Simply put, elders are men in whom God has been developing the heart of a shepherd, a love and sympathy for people, especially God’s people in all their frailty and need. When the disciples gazed at the city of Jerusalem, they were awed by the magnificent buildings (Mk 13:1); when the Lord Jesus beheld the city, He wept over it (Lk 19:41), knowing that the people “were as sheep not having a shepherd” (Mk 6:34).

The shepherd/sheep theme runs right through the Bible. Isaiah gives a good summary, “All we like sheep have gone astray; we have turned everyone to his own way, and the Lord hath laid upon Him the iniquity of us all” (Isaiah 53:6 KJV). In the New Testament, angels announced the Savior’s birth to shepherds (Luke 2:8). God was sending His Shepherd into the world, so it was fitting to notify other shepherds. And yet He was coming as a lamb, God’s lamb (John 1:29).
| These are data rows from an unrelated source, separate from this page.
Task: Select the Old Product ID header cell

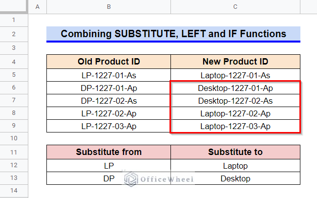Action: (x=108, y=62)
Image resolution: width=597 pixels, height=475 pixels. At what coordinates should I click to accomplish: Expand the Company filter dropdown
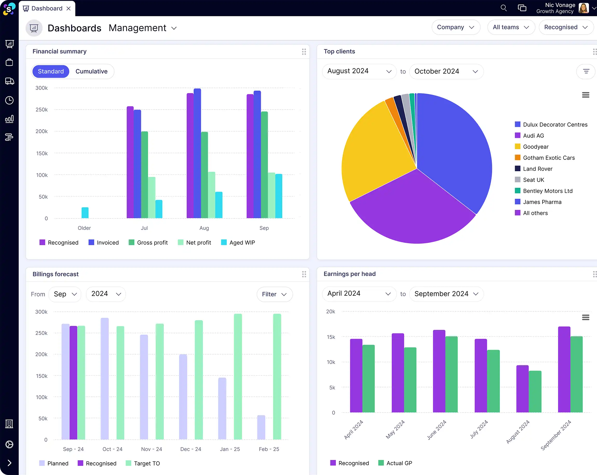456,27
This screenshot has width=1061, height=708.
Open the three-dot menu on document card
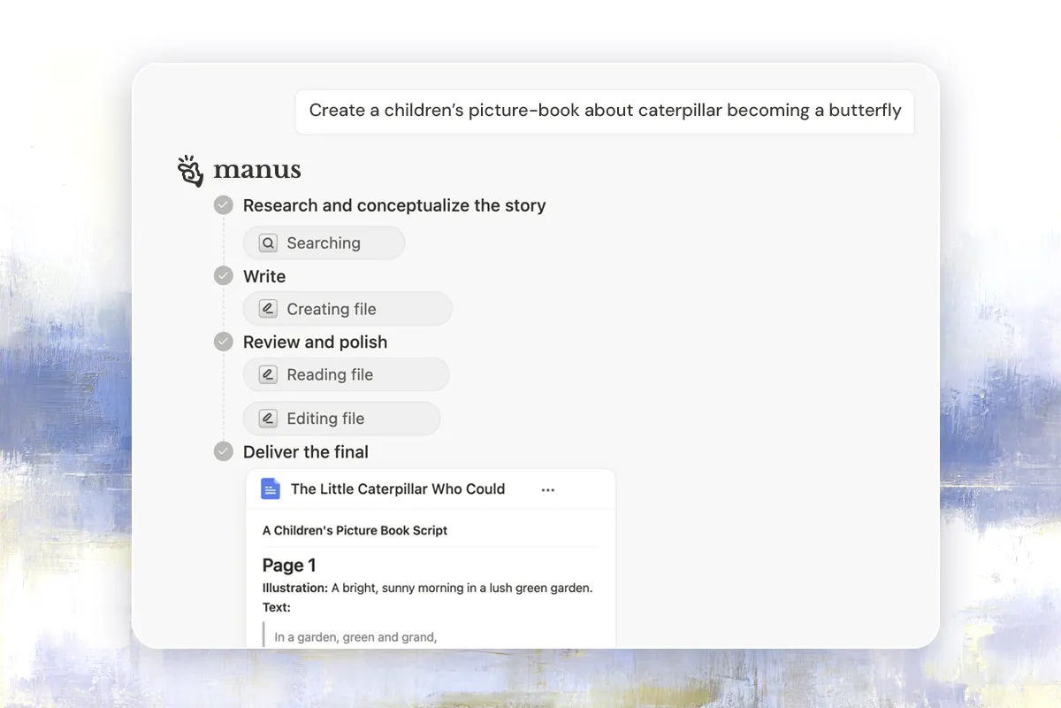pyautogui.click(x=548, y=489)
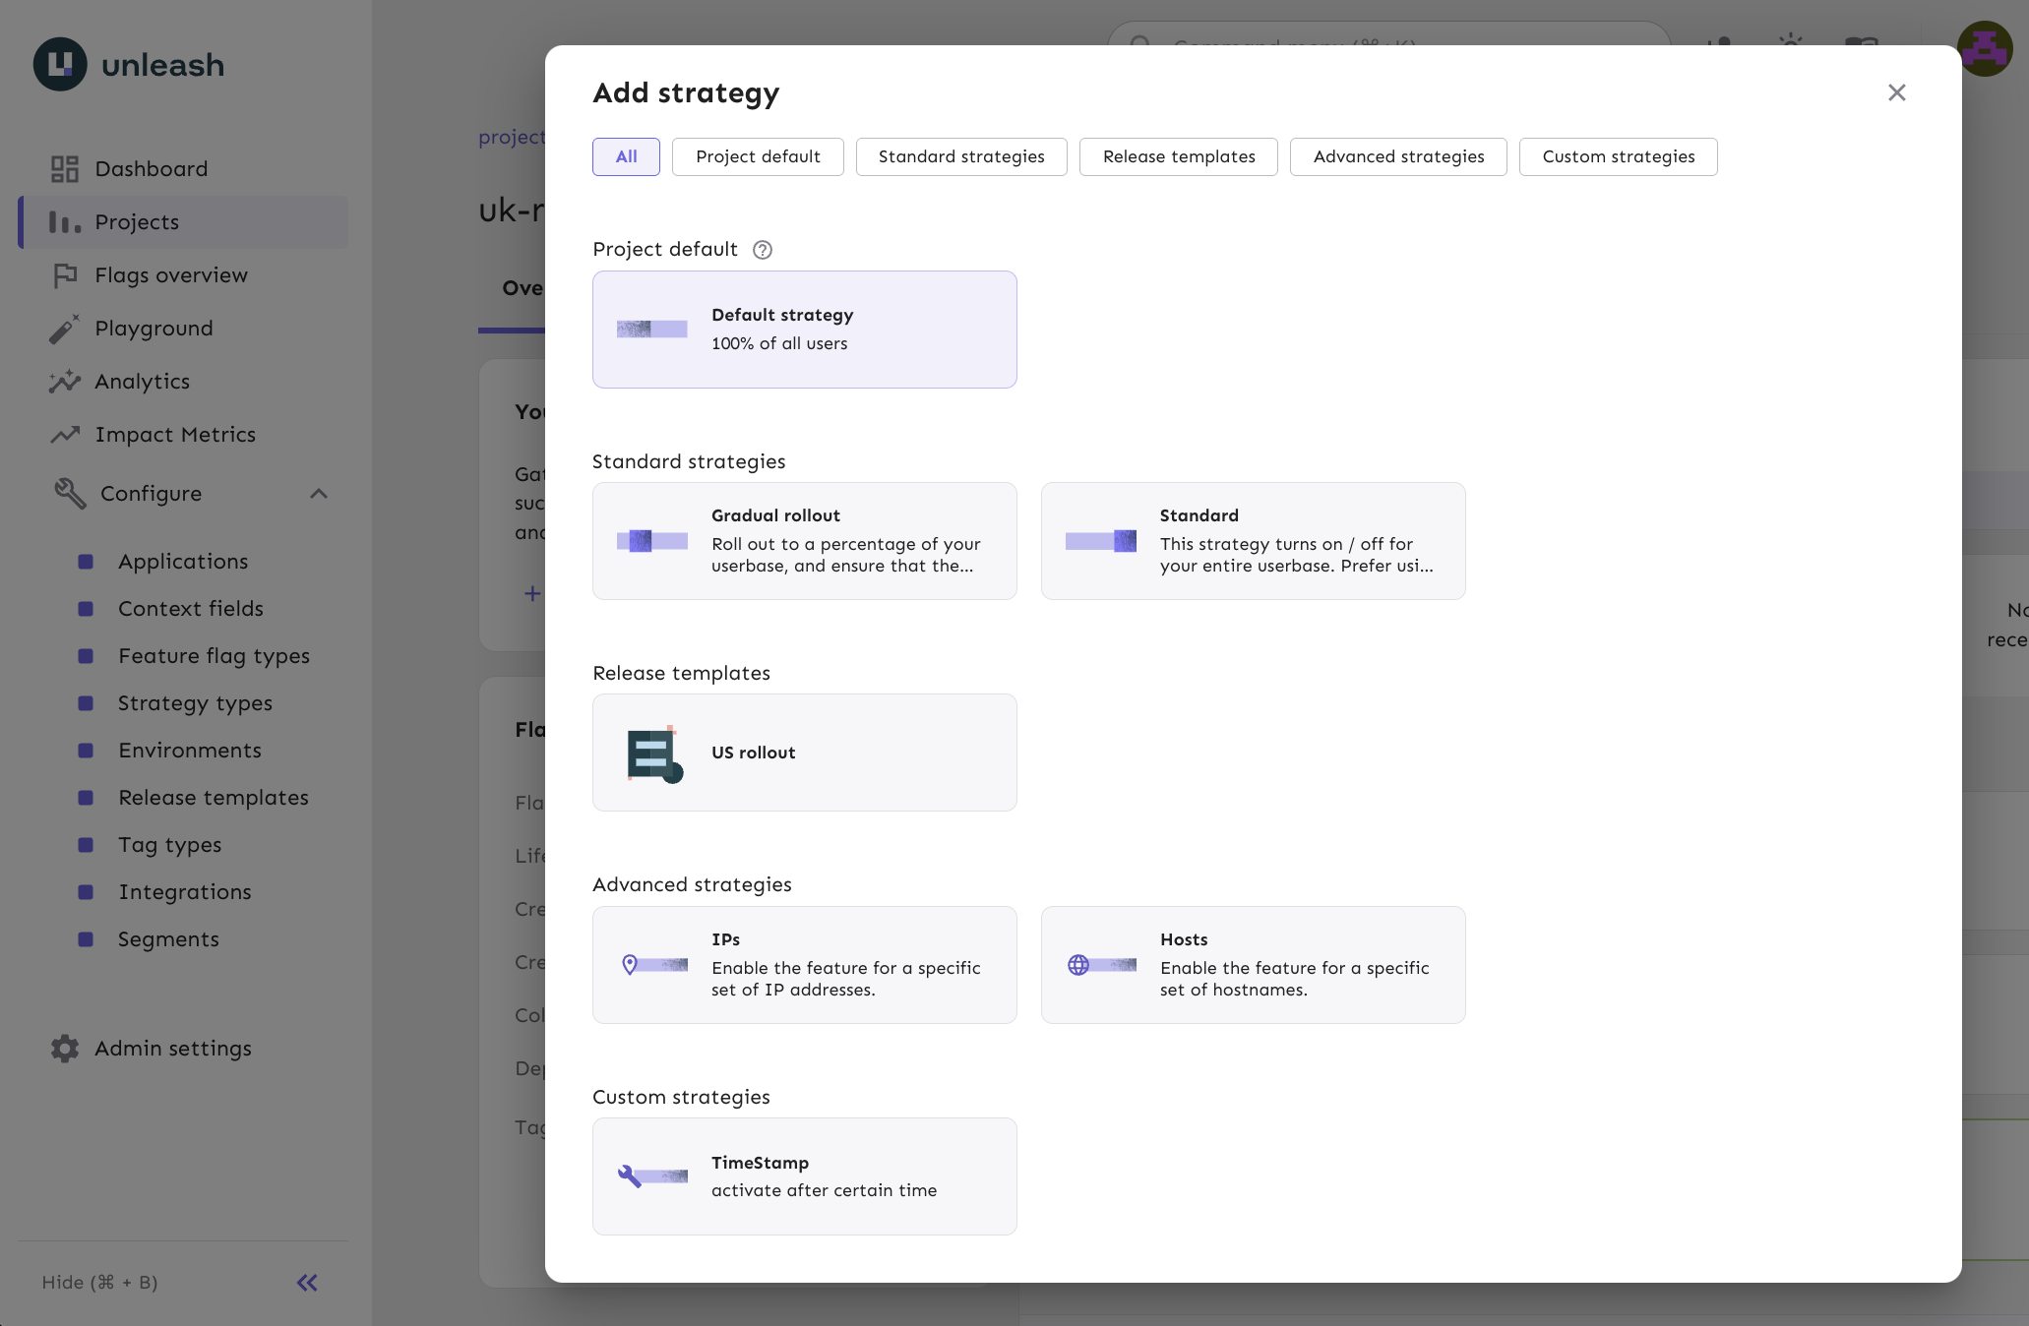Screen dimensions: 2029x1326
Task: Click the Admin settings gear icon
Action: point(64,1049)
Throughout His ministry, the Lord gave many illustrations about sheep, and described Himself as the Good Shepherd who gives His life for the sheep (John 10:11). In the epistles, this analogy is continued as He is called the Great Shepherd (Heb. 13:20) and the Chief Shepherd (I Peter 5:4).

As believers, elders are themselves sheep in need of a Shepherd. They, too, are being conformed to the image of Christ. Yet in a special sense, elders become God’s “under-shepherds” caring for His flock in their own local area. They can appreciate the words of the Lord Jesus to Peter making a strong correlation between love for the Lord and taking care of His sheep (John 21:15).

A Matter of the Heart

But a shepherd heart doesn’t just happen. It is the grateful response of one who has himself been a sheep for some time. This puts the whole work on the solid ground of love. There can be no other motivation. Shepherd work must not spring from external pressures or the desire for gain. The elder works directly under the Chief Shepherd and can always say, “The Lord is my Shepherd…”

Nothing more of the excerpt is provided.